Automatically Generate Text From PDF Files.

January 7, 2005 | KB: 1000849
Snapshot 6

Summary

There are a variety of factors that determine whether Snapshot will generate text from PDF files. Each factor is listed below.

  • When creating a PDF file, make sure that you are creating it from a file that contains text. Creating a PDF file from an image will not associate text with the PDF file.
  • When printing the PDF file, make sure that the Write Text File check box is marked. This setting can be found on the File Formats tab of the Laserfiche Snapshot Properties dialog box.
  • When printing the PDF file, make sure that the Print as image check box is cleared. This setting can be found in Adobe 6 by clicking Advanced from the Print dialog box.
  • If the PDF file uses embedded fonts, then you should print the PDF file using the Snapshot printer from Adobe 5.
  • If fonts are not embeded in the PDF file, then you may use Adobe 6.

More Information

Snapshot does not process printed images with OCR. It relies on the native application to send text to the Snapshot printer driver. If the application does not sent any text to the printer driver when printing, Snapshot will not generate text for that file. Consequently, you will need to process the image with OCR from Laserfiche.

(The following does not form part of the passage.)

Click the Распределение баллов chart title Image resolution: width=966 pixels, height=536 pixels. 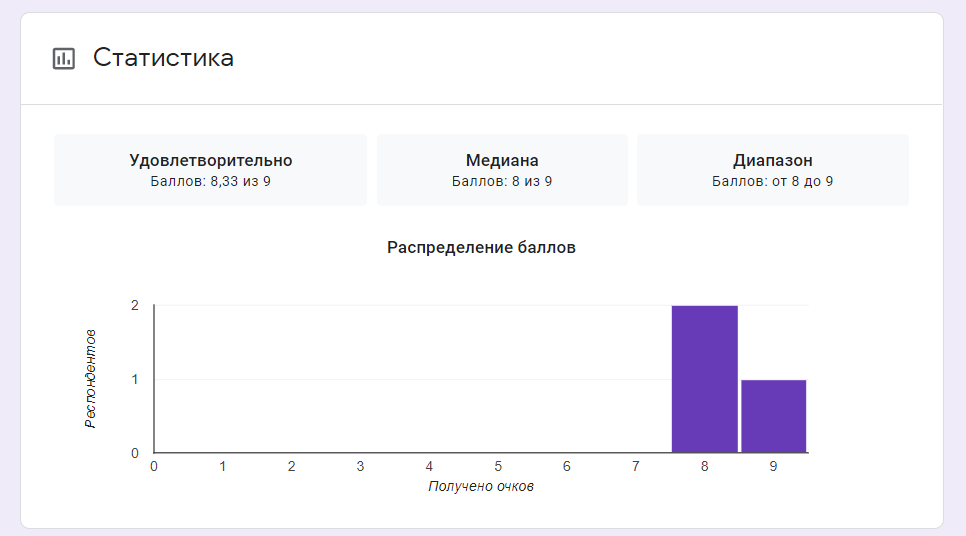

One factor that determines whether text will be generated from a PDF file is the manner in which the PDF is created. Some PDFs are plain images wrapped in the PDF file format. This means that these PDFs technically do not contain any text. An example of such a PDF is one created from a scanned image. This will generate an image PDF that is not associated with text. This will prevent text from being generated for the PDF file when it is processed by Snapshot.